Screenshot grounding data:
§ §

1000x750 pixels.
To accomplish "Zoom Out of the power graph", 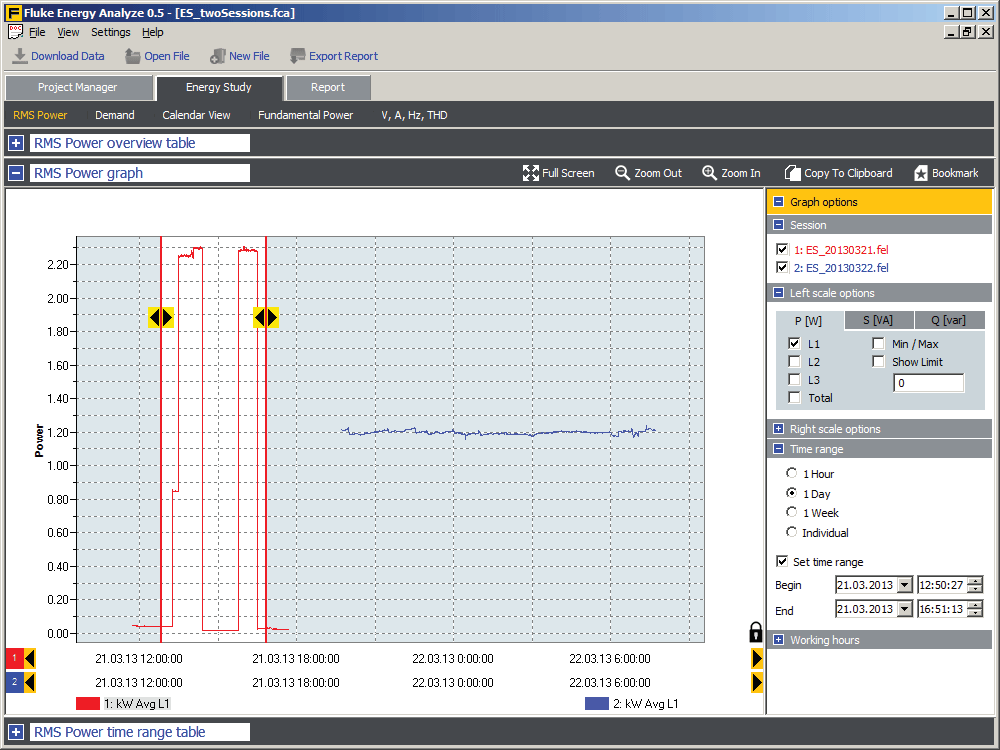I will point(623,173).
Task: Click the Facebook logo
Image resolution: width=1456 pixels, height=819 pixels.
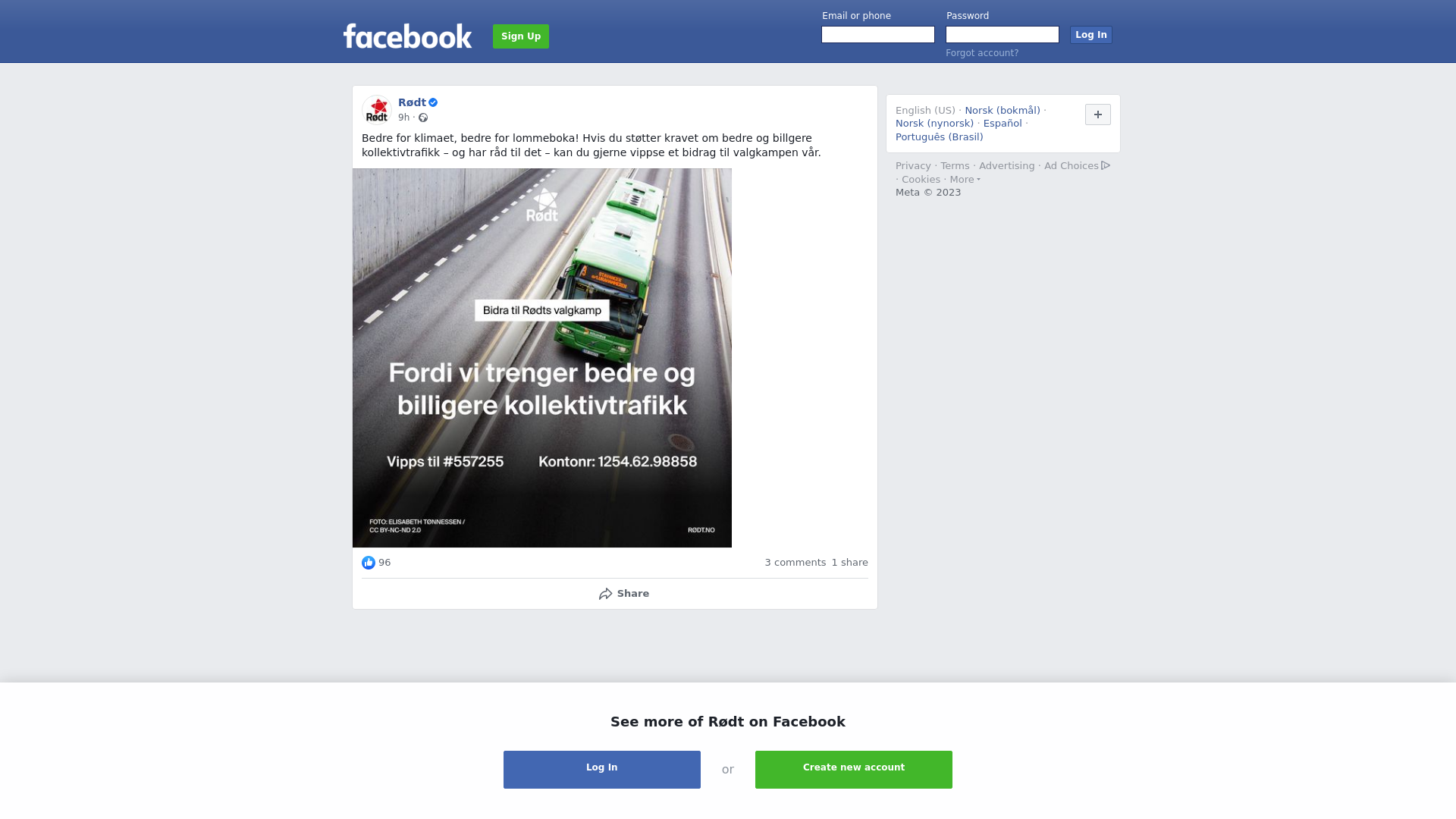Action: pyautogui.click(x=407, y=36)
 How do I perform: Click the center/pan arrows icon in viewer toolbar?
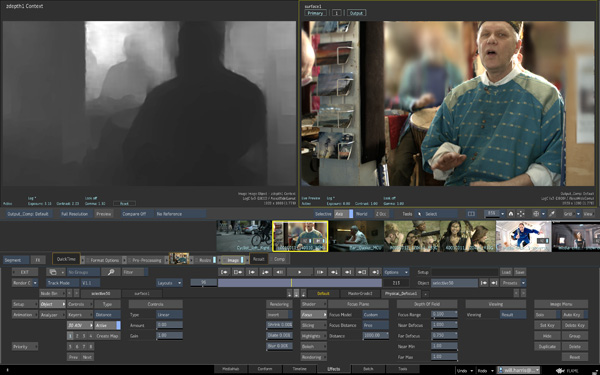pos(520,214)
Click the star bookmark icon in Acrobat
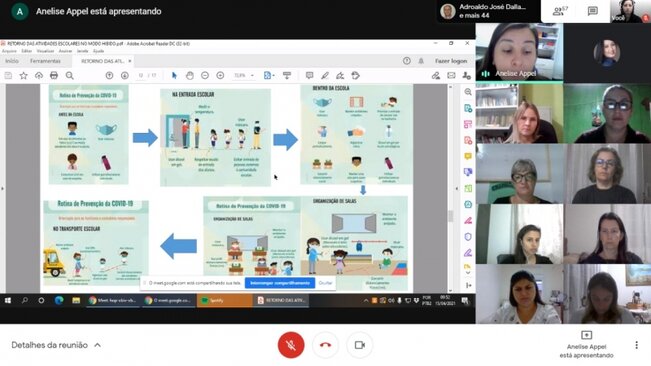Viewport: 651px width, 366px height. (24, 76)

§ §

• [EXERCISE INSTRUCTIONS] Return the lines exactly, from the one containing "Image resolution: width=1456" through the last line above, including both ends and excluding every picture.

• [REPLY]
Image resolution: width=1456 pixels, height=819 pixels.
Action: pyautogui.click(x=407, y=36)
 How do I perform: Click the center/pan arrows icon in viewer toolbar?
pos(520,214)
Click the star bookmark icon in Acrobat
Viewport: 651px width, 366px height. (24, 76)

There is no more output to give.